▶ **GIVEN PASSAGE**:
· · · · ·

Feb. 1, 2005 -- Aspirin and related drugs may have something to teach us about how develops.
Insulin resistance can lead to obesity and type 2 diabetes. How this occurs is unclear, although researchers believe that low levels of inflammation may be associated with the development of insulin resistance, which later increases the risks of other conditions.
In a recent experiment on mice with signs of type 2 diabetes, an aspirin-like drug helped tame low-grade inflammation linked to insulin resistance. The drug also reversed the signs of type 2 diabetes.
However, it's too soon to try aspirin for diabetes prevention. Losing extra weight, getting regular exercise, and eating healthfully are the best ways to reduce your risk of developing type 2 diabetes, say the researchers.
The study was conducted at Boston's Joslin Diabetes Center, which is affiliated with Harvard Medical School. The report by Steven Shoelson, MD, PhD, and colleagues appears in Nature Medicine's advance online edition.
More and more Americans have problems with insulin, a hormone that controls blood sugar. Insulin resistance occurs when the body doesn't fully respond to insulin. As a result, the pancreas has to make more insulin to control blood sugar. If it can't produce enough insulin to be effective, blood sugar increases and diabetes may develop.
About 18 million Americans have diabetes, says the American Diabetic Association. Metabolic syndrome, a cluster of risk factors linked to diabetes and heart disease, is also increasing. Insulin resistance is one of the components of metabolic syndrome.
Obesity, Inflammation, and Insulin
In the study, the scientists conducted a series of tests. First, they put mice on a high-fat diet. These fat mice developed insulin resistance. The researchers show that the livers of the mice increased the production of NF-kB, a marker of inflammation.

· · · · ·

Stored records
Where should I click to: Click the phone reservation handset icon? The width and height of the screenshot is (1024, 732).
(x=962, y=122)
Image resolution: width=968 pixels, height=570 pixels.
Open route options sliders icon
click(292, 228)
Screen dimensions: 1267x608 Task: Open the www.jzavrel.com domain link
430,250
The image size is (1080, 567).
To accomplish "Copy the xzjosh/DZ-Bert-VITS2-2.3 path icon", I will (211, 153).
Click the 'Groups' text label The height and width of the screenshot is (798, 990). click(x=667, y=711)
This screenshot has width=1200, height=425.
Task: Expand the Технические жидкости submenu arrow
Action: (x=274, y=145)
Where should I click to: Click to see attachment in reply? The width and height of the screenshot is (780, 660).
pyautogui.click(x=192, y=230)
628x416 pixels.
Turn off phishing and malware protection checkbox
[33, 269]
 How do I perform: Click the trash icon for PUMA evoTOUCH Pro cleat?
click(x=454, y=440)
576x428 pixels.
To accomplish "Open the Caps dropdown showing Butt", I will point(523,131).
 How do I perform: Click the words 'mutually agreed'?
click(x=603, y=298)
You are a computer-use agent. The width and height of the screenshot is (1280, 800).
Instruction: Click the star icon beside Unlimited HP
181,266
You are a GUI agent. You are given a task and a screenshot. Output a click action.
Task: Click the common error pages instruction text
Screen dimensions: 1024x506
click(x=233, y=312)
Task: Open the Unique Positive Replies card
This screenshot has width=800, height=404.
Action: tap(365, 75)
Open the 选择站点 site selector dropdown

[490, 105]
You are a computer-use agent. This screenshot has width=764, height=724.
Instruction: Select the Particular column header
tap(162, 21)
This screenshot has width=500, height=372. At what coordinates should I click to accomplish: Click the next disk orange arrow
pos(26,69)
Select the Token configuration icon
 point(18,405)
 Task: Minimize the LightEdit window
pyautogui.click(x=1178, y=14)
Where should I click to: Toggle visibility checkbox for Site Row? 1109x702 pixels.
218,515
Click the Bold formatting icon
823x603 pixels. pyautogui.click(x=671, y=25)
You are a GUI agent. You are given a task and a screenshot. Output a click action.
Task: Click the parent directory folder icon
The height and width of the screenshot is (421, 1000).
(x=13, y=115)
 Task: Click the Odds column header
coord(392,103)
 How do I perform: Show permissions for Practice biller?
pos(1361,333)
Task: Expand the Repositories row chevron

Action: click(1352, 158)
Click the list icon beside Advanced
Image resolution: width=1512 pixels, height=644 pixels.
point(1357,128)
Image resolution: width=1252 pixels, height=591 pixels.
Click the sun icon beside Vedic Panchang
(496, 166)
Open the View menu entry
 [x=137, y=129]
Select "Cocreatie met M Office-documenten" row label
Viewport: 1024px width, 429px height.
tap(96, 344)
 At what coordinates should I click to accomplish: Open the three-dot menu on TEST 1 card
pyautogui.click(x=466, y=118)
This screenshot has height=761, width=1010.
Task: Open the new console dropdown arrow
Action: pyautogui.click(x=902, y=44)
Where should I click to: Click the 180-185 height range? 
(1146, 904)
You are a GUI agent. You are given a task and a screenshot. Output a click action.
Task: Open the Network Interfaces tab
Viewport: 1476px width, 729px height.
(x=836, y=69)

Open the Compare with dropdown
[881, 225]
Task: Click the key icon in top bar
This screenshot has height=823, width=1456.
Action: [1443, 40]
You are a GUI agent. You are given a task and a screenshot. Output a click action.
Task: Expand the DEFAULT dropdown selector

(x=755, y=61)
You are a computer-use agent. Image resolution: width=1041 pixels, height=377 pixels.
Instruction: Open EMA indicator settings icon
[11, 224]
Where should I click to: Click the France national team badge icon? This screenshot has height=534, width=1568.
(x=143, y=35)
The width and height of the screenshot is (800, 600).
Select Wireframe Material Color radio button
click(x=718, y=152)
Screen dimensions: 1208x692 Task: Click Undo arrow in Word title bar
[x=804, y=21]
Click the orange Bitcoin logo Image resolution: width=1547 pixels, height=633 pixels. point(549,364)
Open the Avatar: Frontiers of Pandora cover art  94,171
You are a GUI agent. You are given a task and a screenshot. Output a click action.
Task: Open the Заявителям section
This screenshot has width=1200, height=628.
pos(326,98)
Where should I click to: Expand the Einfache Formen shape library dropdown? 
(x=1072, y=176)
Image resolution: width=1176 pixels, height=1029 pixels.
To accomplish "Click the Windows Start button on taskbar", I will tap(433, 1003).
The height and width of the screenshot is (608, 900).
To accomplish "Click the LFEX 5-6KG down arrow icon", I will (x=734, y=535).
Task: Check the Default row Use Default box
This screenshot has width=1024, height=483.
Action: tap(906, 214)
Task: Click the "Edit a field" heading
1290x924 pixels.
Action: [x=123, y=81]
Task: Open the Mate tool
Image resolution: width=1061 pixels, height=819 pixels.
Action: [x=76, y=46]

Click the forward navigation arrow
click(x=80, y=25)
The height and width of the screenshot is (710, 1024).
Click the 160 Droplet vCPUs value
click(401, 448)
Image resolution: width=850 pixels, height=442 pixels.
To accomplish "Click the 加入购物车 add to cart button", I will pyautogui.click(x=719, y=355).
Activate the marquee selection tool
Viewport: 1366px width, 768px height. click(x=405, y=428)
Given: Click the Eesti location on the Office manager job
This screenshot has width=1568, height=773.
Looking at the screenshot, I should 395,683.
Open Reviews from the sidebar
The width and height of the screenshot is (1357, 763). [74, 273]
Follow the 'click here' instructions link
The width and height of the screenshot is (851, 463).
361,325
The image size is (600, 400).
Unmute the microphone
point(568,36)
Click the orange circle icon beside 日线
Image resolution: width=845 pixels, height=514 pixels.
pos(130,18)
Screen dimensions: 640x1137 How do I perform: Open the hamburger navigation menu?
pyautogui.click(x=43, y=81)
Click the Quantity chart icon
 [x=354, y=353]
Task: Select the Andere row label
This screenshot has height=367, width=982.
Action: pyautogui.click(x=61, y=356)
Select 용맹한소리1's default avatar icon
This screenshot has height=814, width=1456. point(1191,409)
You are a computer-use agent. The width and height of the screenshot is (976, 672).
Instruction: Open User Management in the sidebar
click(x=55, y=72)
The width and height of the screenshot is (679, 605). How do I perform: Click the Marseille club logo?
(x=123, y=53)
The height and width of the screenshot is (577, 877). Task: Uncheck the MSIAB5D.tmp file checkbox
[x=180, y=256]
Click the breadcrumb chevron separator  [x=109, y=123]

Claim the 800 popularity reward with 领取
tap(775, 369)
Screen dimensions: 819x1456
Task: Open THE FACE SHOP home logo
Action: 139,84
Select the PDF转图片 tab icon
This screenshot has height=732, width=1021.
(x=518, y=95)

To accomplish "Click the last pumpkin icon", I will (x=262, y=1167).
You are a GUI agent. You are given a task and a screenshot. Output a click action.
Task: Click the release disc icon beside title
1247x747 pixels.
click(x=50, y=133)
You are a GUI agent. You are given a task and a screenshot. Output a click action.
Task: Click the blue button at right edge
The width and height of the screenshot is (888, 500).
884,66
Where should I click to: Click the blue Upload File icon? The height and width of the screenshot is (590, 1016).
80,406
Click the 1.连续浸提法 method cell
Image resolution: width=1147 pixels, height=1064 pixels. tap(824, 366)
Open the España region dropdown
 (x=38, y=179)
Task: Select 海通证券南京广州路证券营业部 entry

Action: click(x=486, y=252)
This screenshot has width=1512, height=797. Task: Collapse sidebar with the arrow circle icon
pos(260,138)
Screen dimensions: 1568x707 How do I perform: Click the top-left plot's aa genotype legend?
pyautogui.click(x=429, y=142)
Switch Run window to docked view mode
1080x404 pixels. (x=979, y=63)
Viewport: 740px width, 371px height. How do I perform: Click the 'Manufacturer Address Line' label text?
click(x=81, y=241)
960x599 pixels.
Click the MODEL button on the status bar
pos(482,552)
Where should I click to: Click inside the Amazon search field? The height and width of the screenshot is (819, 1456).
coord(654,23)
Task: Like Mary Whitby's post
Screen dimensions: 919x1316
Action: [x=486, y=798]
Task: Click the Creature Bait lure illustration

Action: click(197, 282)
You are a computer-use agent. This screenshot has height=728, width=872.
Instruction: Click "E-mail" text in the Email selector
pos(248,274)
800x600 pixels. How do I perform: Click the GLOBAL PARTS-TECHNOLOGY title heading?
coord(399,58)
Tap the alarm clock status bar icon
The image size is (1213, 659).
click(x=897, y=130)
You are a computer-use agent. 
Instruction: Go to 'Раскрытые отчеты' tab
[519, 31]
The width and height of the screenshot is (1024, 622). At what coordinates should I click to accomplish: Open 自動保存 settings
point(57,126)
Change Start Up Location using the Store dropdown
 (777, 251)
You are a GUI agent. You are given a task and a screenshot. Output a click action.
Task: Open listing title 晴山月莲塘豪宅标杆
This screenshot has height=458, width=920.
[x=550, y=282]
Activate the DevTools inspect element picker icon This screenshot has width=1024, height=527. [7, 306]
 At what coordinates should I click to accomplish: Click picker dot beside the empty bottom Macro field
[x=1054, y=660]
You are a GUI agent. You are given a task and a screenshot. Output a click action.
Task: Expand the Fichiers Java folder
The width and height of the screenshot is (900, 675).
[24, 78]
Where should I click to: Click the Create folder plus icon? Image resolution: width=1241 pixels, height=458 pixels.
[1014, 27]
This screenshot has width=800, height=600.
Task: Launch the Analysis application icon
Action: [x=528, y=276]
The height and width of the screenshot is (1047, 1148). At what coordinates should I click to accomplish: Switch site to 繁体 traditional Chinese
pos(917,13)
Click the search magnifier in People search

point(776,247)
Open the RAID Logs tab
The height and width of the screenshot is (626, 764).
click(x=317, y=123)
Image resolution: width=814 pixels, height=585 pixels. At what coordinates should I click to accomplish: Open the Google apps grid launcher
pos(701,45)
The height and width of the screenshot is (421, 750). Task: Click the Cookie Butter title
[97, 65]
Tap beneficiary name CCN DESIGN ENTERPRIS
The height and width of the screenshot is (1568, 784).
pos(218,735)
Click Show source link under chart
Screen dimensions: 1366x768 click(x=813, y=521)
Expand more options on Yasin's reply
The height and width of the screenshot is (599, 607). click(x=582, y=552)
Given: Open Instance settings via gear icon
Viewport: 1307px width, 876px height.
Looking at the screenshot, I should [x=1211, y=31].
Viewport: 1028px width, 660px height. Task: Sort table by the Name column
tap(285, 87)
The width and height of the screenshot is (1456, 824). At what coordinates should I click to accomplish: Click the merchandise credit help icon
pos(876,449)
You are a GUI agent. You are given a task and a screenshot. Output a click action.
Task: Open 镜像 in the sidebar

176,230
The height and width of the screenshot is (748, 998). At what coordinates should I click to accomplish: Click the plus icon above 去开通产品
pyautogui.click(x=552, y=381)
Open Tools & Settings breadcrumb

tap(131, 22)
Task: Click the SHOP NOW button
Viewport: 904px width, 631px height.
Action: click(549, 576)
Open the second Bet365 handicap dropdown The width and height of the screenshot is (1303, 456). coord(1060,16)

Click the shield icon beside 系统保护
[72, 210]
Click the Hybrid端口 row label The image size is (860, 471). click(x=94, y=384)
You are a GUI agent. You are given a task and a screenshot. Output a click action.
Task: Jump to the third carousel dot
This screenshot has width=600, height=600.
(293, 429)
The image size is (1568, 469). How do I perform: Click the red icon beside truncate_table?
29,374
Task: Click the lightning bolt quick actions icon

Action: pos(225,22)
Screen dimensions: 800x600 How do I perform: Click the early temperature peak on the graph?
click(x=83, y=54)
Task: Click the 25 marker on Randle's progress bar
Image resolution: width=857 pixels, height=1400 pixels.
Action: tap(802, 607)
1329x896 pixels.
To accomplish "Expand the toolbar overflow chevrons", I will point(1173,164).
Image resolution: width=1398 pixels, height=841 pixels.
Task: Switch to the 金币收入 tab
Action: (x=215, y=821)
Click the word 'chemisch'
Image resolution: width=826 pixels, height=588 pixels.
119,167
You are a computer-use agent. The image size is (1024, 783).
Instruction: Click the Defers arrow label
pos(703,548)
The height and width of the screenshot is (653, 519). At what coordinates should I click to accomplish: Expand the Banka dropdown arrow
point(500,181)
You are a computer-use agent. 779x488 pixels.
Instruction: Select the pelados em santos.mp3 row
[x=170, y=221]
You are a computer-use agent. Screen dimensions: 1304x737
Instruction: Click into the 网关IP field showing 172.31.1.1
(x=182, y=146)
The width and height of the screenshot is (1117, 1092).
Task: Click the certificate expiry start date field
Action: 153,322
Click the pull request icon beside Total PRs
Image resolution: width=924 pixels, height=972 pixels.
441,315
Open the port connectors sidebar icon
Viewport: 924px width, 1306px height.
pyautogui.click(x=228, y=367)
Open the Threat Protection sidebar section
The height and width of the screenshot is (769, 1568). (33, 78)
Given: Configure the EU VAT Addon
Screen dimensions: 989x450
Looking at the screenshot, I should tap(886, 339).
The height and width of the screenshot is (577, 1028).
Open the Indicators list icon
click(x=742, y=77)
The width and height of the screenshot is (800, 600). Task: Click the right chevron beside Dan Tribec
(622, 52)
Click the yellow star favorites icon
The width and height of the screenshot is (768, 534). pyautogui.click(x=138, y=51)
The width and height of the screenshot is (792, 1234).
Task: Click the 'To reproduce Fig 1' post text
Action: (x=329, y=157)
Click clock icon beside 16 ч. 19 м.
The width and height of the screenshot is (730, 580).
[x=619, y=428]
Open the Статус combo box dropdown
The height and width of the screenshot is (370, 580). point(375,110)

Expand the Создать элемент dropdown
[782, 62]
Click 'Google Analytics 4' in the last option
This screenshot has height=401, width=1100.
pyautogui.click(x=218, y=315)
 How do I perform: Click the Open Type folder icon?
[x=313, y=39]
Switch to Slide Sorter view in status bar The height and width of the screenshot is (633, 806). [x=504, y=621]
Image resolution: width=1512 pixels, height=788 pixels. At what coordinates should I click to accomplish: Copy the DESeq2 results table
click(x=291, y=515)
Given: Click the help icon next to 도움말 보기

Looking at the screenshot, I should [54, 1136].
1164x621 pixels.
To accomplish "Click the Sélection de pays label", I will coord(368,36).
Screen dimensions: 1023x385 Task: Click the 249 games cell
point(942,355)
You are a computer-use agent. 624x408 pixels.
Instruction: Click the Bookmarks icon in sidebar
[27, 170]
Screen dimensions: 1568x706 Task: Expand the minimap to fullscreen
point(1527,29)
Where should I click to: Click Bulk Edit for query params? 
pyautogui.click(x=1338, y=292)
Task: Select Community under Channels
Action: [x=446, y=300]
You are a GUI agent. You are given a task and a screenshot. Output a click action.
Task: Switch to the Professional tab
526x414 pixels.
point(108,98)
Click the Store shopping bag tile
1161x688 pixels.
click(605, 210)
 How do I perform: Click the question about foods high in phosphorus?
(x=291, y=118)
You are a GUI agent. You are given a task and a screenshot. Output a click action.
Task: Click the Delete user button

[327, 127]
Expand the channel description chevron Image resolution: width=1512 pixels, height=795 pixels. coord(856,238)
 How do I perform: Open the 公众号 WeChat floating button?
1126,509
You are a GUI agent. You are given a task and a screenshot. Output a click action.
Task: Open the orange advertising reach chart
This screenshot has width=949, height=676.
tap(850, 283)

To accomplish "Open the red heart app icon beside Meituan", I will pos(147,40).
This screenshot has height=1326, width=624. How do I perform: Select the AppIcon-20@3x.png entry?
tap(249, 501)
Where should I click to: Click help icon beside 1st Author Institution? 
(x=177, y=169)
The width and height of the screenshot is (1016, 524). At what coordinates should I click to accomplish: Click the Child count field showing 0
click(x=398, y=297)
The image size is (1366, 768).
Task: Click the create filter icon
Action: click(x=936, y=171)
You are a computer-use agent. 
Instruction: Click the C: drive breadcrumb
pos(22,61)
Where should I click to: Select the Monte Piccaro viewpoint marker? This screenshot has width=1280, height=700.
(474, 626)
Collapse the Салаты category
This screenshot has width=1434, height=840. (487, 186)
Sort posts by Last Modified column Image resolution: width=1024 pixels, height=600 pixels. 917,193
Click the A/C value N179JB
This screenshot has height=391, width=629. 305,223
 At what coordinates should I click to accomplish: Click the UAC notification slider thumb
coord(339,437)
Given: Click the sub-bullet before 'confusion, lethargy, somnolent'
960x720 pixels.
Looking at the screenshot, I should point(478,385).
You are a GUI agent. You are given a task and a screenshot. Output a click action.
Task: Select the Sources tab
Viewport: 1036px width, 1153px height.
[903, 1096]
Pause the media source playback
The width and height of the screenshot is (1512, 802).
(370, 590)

· · · · ·

▶ **ACTIONS TO TAKE**:
a. In the article on aspirin and insulin resistance, where was the study conducted?
b. Summarize the article on aspirin and insulin resistance in two sentences.
c. Carry on the article on aspirin and insulin resistance from the point where it stops.

▶ **SOLVED PROBLEMS**:
a. The study was conducted at Boston's Joslin Diabetes Center, which is affiliated with Harvard Medical School.

b. In an experiment on mice with signs of type 2 diabetes, an aspirin-like drug tamed low-grade inflammation linked to insulin resistance and reversed the signs of the disease. The researchers say it is too soon to try aspirin for diabetes prevention, and that losing extra weight, exercising regularly and eating healthfully are the best ways to reduce the risk.

c.
The same might be true for humans. When people put on weight, it's not just their waistline that suffers. Fat burdens the entire body. When too much fat gathers in the liver, inflammation might result, as it did in the mice.
Next, the researchers studied healthy mice of normal weight. They manipulated the genes of the mice to boost NF-kB production. These mice had normal weight and appearance. However, their genetics prompted "a cascade of inflammatory responses" in the mice, says Shoelson in a news release.
The low level of inflammation had a big effect. It prompted insulin resistance like that seen in the obese mice. That suggests that low-grade inflammation leads to insulin problems, say the researchers.
Since obesity can also prompt inflammation, the problems can start with extra pounds.
Lastly, the researchers tried to stop the inflammation. They treated the genetically altered mice with a salicylate, a class of anti-inflammatory drugs that includes aspirin. They had used salicylates in past experiments on rodents and humans, improving insulin sensitivity.
This time, the drug helped calm the mice's inflammation and insulin problems. Inflammatory markers including NF-kB were blocked, and insulin resistance was reversed.
"Insulin resistance seems to be treatable," write the researchers. More studies are needed before any recommendations can be made to patients, says Shoelson in the news release.